In this particular case, what has happened is that we have unwittingly imbibed habits of distraction: the material rhythms of an "online" life have inculcated in us patterns of behavior--and hence internal dispositions--to seek distraction. It's not that we lack habits; it's that we have acquired habits ofdistraction. 
I'd argue that it's not the absence of virtue that is signaled, at least not the total absence.  It is the front-loading of virtue.  We choose at the beginning our path of action, knowing, as Smith is saying, that perhaps our discipline is not up to the level of temptation afforded by our environment.  This is not so different from a sex addict avoiding the brothel or the alcoholic throwing away his liquor.  Or what if rather than throwing away his liquor he buys a safe and has a friend lock it all away.  This is a wholly external corrective but he still chose it.  It seems silly to say he is lacking virtue for doing so.  It is the beginning of virtue.  As Dr. Marvin says, "baby steps."

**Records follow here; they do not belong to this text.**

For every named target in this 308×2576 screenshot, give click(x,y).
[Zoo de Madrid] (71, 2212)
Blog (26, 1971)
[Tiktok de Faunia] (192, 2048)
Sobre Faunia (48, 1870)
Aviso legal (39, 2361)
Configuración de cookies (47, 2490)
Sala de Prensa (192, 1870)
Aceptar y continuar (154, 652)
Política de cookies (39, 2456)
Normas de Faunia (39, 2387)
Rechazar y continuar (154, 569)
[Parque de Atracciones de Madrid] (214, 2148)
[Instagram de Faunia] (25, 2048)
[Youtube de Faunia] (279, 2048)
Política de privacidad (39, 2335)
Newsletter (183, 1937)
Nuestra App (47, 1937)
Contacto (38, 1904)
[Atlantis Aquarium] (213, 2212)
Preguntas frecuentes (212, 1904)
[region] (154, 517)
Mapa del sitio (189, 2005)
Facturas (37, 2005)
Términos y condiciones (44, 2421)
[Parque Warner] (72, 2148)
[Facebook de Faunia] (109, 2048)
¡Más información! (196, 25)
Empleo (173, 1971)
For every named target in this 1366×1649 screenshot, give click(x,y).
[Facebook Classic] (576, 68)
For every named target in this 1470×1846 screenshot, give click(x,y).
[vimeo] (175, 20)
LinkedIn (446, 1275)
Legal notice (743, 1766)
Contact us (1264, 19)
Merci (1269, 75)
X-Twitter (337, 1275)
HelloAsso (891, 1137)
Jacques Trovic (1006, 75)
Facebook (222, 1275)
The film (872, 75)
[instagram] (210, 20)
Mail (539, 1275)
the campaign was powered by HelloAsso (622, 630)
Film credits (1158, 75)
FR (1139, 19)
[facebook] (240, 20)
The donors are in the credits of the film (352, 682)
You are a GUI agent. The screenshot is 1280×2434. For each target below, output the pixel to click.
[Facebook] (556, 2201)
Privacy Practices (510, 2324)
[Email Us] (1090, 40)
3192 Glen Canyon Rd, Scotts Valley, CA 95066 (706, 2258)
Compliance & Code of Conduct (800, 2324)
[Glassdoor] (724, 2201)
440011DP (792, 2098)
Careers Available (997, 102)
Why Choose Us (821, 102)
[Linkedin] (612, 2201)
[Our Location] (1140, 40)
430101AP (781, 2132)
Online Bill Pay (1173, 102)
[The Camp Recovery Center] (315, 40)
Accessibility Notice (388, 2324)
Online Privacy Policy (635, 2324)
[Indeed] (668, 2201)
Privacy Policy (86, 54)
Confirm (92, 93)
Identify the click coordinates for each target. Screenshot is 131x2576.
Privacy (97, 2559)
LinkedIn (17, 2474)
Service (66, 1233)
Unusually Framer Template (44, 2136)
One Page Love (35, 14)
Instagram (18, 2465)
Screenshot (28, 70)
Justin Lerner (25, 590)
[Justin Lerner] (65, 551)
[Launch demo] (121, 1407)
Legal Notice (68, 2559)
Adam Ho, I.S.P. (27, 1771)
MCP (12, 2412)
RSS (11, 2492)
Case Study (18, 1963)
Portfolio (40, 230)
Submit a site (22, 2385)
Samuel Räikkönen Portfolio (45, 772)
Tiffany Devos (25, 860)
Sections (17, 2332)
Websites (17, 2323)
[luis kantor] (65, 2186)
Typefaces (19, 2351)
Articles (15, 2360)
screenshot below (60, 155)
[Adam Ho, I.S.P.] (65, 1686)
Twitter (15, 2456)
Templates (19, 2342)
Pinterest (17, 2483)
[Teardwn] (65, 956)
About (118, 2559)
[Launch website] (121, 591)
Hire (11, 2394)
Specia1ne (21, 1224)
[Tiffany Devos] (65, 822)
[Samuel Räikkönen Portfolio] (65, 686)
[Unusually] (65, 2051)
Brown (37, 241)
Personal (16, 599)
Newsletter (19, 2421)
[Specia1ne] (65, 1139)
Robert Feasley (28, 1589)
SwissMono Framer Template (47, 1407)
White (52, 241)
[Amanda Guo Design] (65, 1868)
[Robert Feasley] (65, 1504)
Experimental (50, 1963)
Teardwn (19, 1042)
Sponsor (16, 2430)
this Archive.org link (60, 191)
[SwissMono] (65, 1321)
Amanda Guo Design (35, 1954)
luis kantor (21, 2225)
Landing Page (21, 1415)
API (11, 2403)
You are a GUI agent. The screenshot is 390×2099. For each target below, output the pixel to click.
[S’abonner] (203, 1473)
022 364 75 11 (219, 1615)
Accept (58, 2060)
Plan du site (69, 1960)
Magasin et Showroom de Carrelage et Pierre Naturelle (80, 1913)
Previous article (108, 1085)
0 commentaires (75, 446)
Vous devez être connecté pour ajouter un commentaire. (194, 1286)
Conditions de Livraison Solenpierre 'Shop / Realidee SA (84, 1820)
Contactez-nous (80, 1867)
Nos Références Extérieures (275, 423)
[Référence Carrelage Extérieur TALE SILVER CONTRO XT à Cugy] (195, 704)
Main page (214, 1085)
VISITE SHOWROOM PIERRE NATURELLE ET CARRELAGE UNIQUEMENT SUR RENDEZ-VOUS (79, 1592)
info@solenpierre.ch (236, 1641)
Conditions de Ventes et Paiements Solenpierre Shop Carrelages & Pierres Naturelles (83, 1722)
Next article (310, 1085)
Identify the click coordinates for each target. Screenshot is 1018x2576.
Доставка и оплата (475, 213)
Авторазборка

While most of my relational prosthetics enable the participants to do something they couldn't otherwise do, Helmets is particularly absurd because it doesn't really offer any new possibilities.  It merely suggests by its form that two people do something they could, physically speaking, easily have done by moving their legs--facing each other and moving closer together--but it relocates the action to an external mechanism, a crank.  The existence of the object somehow legitimizes and encourages the attendant action.

When two people encounter one another they must tacitly define the situation together, and even before that there is a tacit process of establishing the division of definitional labor (Goffman). Relational prosthetics intervene in these processes, bearing the lion's share of the definitional labor.  Well designed, single purpose relational prosthetics make it so obviously apparent what their attendant action is, that to engage another person in them is largely to submit to the initial definition of the situation embodied by the apparatus.

And by relieving participants of some of the burden of definitional labor, which is so colored by automatic behaviors, it frees them up to have a new (hopefully positive) playful experience.

Katya Mandoki writes, ""...the opposite to play is not seriousness but the automatic."